(Information given):
----

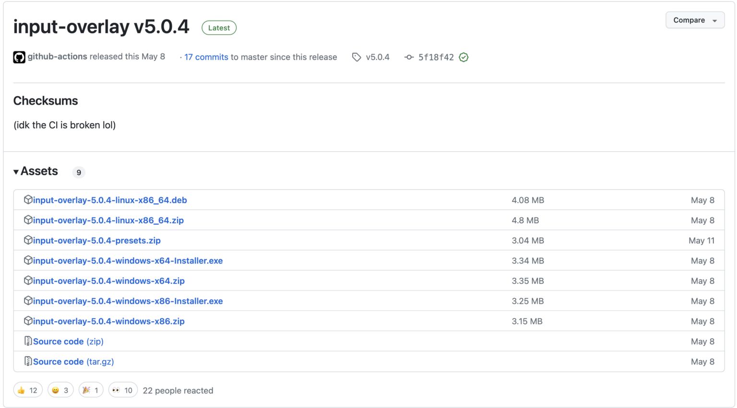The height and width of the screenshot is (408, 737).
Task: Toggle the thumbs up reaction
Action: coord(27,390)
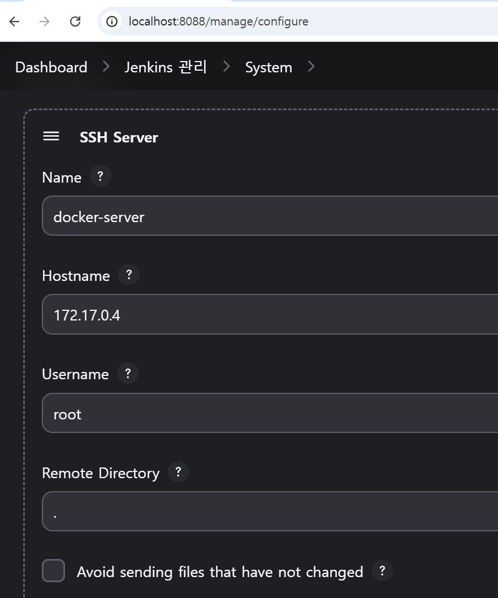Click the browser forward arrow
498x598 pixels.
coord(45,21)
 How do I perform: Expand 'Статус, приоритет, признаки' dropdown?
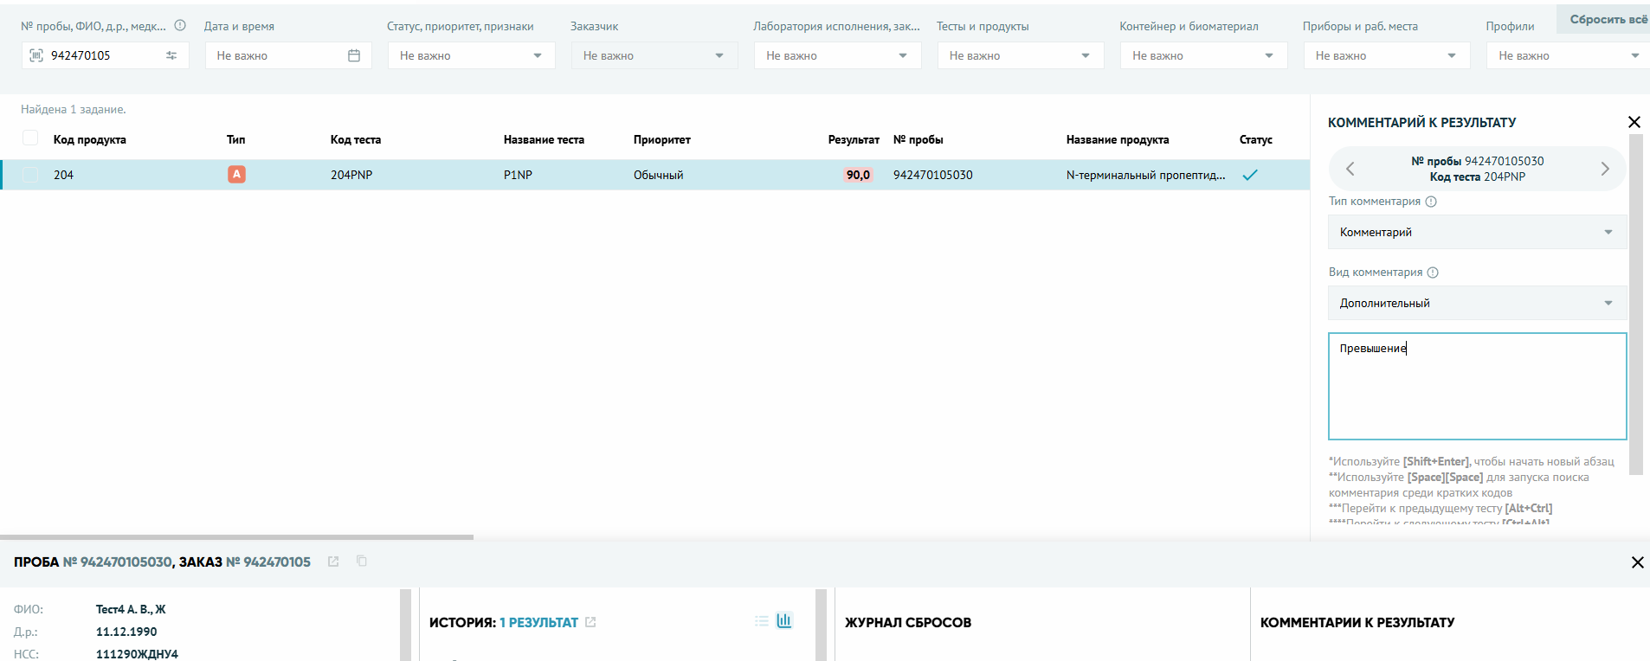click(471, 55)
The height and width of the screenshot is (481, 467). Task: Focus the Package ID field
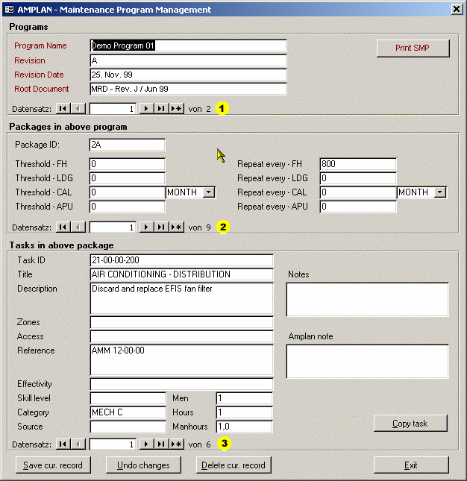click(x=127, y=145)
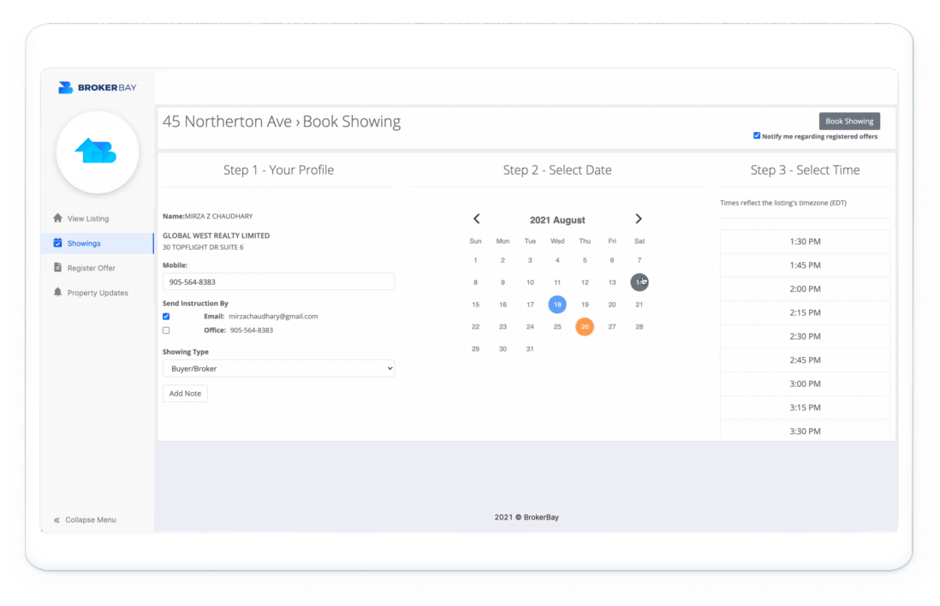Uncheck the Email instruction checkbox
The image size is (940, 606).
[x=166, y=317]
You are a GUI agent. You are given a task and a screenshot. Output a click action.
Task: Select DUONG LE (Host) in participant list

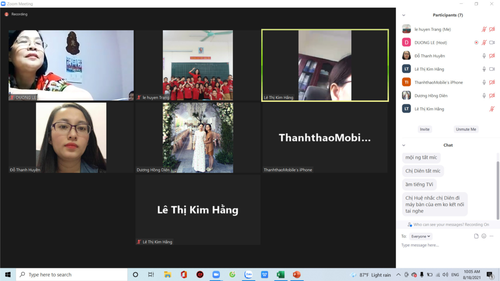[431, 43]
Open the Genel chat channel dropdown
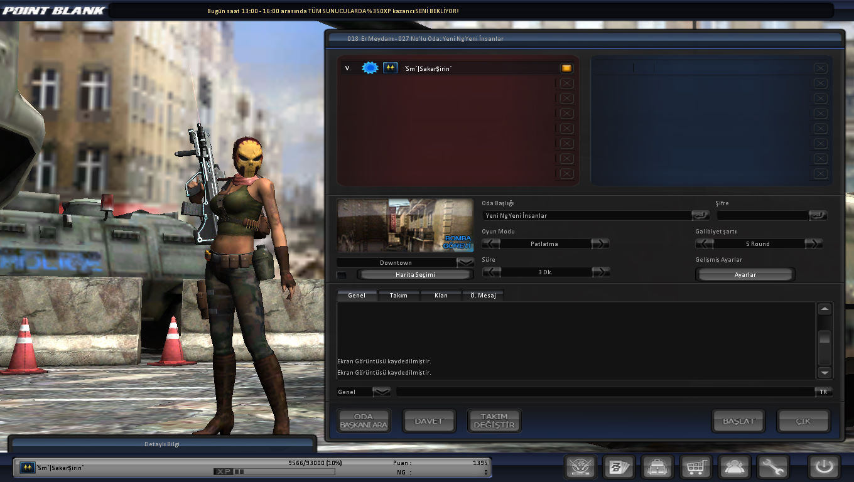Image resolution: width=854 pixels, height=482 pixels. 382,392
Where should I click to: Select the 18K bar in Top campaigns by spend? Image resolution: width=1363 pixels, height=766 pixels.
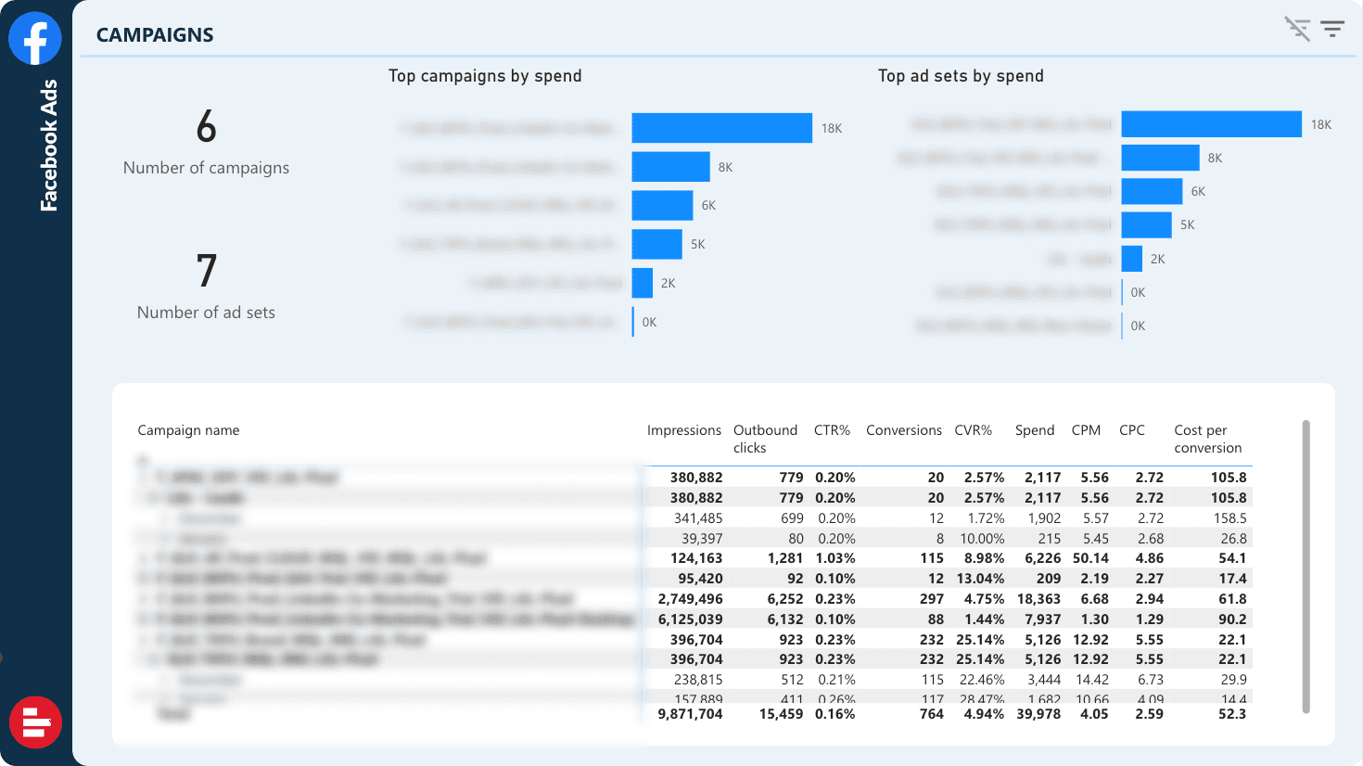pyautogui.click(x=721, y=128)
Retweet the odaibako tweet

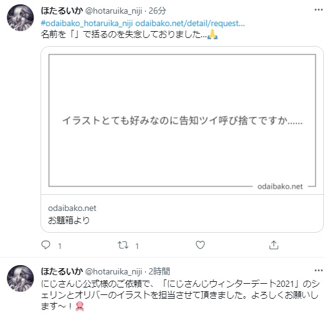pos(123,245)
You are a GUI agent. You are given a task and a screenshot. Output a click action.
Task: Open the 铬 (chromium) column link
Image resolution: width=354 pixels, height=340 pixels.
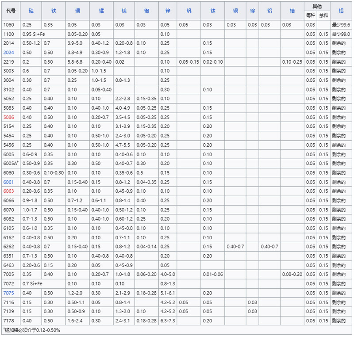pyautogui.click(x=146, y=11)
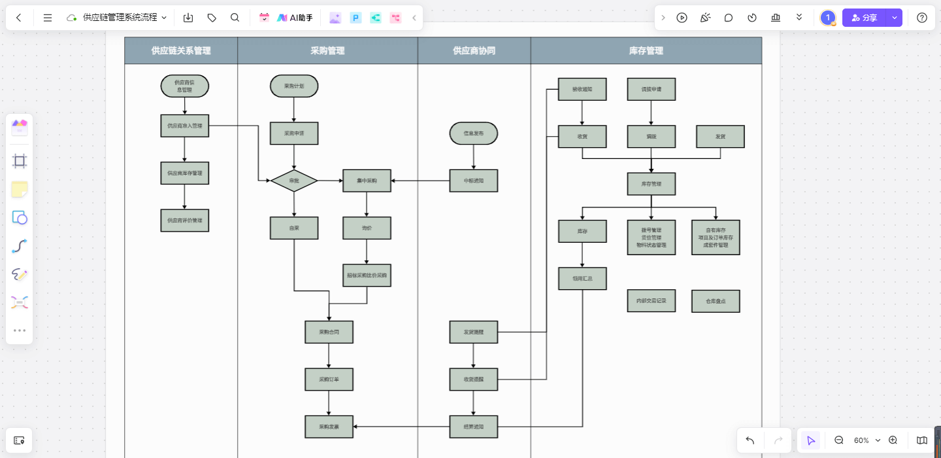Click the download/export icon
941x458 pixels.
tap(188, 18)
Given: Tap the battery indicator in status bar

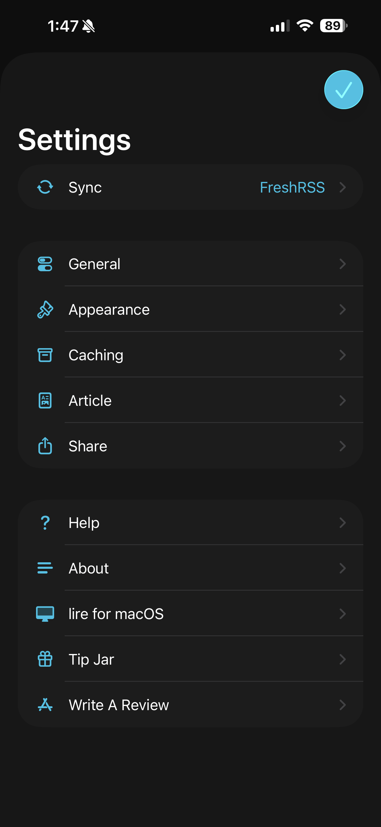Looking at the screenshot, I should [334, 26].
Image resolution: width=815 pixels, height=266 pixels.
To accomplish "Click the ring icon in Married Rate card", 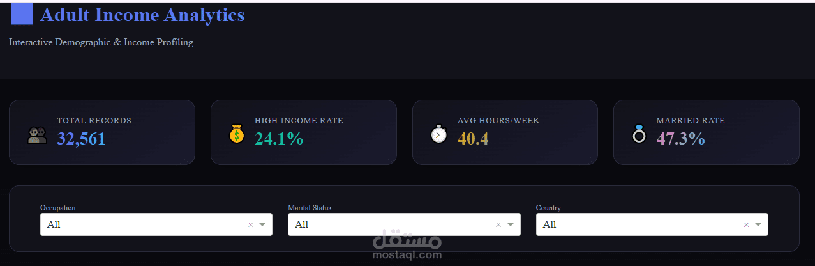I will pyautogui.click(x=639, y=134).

----

(Task instructions): Rescale the data from the line that has "Where should I" through the line that has "pos(123,245)". Copy those lines with their requests but without the pictures, and multiply each coordinate in the answers by 1.6, rounding to whole numbers with halves going up.

(Final result):
Where should I click to: Select the 18K bar in Top campaigns by spend? Image resolution: width=1363 pixels, height=766 pixels.
pyautogui.click(x=1154, y=205)
Retweet the odaibako tweet

pos(197,392)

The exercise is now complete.